## Requirement:
Please pull out every line of the records below that contains the word "plot", and copy each one in full.

[Dataset entries]
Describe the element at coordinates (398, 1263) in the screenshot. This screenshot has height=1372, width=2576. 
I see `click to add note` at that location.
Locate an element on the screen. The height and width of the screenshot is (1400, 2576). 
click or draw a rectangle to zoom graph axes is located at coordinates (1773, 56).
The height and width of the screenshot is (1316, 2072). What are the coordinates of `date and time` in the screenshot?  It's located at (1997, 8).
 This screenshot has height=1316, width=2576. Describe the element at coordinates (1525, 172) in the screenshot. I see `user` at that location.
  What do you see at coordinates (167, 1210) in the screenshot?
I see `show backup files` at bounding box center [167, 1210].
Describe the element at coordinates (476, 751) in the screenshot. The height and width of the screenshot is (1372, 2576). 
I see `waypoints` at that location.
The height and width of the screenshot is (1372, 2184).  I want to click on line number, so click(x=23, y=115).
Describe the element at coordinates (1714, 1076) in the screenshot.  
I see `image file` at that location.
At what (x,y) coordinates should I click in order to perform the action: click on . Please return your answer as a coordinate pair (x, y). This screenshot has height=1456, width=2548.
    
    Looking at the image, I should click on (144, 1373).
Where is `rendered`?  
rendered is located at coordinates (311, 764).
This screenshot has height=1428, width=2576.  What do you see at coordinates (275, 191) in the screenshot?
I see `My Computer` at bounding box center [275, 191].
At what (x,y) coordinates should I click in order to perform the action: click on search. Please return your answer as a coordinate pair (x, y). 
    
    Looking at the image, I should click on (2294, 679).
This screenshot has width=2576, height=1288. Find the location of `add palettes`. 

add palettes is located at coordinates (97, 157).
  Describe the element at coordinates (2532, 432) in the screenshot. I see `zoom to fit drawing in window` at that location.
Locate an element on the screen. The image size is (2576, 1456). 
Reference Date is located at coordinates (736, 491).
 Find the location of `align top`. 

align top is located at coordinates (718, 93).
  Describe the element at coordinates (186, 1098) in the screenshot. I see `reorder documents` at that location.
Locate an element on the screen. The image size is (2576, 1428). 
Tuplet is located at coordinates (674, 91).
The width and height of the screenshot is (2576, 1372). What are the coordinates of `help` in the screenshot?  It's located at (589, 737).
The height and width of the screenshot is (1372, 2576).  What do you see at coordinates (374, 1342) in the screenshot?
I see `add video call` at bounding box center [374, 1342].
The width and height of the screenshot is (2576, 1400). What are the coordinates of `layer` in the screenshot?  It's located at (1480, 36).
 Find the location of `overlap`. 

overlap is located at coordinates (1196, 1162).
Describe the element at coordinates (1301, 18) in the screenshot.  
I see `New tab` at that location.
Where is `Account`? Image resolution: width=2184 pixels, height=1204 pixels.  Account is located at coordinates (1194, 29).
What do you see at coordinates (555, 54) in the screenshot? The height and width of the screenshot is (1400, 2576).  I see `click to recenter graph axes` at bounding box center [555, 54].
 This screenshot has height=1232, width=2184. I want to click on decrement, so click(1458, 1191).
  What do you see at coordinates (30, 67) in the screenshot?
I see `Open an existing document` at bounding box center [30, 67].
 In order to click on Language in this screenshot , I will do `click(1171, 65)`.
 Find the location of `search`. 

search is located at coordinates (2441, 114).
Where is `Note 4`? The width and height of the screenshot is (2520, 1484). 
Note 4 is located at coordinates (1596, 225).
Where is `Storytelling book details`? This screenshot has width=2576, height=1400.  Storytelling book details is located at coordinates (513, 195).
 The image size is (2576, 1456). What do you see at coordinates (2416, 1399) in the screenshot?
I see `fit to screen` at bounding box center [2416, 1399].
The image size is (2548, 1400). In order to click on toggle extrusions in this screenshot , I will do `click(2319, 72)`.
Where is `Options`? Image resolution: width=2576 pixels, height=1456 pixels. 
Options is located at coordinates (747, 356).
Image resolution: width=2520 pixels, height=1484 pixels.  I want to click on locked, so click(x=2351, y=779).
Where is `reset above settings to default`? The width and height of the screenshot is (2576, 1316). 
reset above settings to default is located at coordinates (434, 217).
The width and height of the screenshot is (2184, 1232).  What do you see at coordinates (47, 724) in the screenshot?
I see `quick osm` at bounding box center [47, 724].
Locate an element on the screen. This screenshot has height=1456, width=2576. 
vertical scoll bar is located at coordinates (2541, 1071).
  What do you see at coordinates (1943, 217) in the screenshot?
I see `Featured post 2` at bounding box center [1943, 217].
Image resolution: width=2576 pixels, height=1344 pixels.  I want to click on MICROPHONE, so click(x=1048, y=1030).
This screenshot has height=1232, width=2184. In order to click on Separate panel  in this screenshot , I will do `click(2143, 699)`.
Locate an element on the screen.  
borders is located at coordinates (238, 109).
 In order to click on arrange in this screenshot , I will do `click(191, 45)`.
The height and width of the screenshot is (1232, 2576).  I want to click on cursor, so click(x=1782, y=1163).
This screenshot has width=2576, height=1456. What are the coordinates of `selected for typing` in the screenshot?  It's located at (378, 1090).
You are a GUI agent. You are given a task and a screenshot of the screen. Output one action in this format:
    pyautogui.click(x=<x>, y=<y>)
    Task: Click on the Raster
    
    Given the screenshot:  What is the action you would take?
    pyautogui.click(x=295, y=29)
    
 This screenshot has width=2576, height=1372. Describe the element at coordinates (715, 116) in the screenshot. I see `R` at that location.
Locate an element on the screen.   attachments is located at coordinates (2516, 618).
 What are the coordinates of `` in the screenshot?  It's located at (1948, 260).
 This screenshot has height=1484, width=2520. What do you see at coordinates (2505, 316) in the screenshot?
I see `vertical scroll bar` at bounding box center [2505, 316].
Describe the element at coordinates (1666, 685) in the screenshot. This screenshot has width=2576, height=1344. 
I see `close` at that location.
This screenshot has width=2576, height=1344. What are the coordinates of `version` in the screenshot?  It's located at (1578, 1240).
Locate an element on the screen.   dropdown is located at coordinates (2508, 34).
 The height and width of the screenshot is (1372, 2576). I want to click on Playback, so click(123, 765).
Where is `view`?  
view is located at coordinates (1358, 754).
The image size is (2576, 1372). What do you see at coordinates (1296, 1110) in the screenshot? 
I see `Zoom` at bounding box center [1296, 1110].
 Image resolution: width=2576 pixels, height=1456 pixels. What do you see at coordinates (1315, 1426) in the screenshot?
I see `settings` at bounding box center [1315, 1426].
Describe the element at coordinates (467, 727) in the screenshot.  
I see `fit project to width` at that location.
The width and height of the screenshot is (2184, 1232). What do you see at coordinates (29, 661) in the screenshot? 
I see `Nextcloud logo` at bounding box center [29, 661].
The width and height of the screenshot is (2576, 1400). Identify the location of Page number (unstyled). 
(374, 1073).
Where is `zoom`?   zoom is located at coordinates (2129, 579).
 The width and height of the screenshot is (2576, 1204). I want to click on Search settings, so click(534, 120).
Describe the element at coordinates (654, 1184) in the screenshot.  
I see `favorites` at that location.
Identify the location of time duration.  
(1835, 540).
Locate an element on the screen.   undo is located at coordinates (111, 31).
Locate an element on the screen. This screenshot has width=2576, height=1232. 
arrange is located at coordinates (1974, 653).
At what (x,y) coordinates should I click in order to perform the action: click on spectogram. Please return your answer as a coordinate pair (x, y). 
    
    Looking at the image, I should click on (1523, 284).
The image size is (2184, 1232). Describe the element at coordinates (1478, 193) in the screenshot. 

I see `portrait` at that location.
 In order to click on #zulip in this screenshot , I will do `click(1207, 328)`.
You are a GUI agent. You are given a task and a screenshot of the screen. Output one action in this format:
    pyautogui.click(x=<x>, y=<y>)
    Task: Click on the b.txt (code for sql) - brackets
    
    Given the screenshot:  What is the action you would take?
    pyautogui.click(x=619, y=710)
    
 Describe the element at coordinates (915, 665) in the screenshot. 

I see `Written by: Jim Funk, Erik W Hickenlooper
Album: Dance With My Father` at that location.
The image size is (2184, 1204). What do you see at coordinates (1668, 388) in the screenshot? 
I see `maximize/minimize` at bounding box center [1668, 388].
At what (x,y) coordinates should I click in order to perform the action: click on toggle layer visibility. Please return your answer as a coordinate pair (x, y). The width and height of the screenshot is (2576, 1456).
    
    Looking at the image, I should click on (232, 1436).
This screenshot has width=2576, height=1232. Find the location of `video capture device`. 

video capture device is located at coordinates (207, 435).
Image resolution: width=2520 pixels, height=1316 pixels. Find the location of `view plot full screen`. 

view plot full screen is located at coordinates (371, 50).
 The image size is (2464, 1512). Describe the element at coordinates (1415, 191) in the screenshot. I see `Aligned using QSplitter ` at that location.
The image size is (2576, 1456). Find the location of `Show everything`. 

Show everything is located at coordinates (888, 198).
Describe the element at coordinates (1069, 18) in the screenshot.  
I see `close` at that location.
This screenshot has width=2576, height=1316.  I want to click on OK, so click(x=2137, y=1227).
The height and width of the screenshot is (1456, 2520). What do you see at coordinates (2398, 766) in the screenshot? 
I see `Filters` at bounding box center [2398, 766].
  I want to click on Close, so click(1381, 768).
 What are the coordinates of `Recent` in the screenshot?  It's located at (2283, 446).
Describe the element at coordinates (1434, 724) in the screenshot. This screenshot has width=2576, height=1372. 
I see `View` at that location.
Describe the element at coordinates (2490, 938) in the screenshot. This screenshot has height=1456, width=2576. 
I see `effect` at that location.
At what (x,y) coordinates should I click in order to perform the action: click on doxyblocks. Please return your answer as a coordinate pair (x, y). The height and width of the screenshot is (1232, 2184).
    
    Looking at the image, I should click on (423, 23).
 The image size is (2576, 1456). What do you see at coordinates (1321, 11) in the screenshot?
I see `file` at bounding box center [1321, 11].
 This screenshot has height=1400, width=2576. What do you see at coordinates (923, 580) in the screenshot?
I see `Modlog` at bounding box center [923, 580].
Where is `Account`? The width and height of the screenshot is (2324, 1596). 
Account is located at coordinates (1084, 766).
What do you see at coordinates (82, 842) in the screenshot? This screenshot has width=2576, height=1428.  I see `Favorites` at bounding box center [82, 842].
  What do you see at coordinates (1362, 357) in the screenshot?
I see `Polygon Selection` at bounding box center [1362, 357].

## Written solution:
Image resolution: width=2520 pixels, height=1316 pixels. Find the location of `view plot full screen`. 
view plot full screen is located at coordinates (371, 50).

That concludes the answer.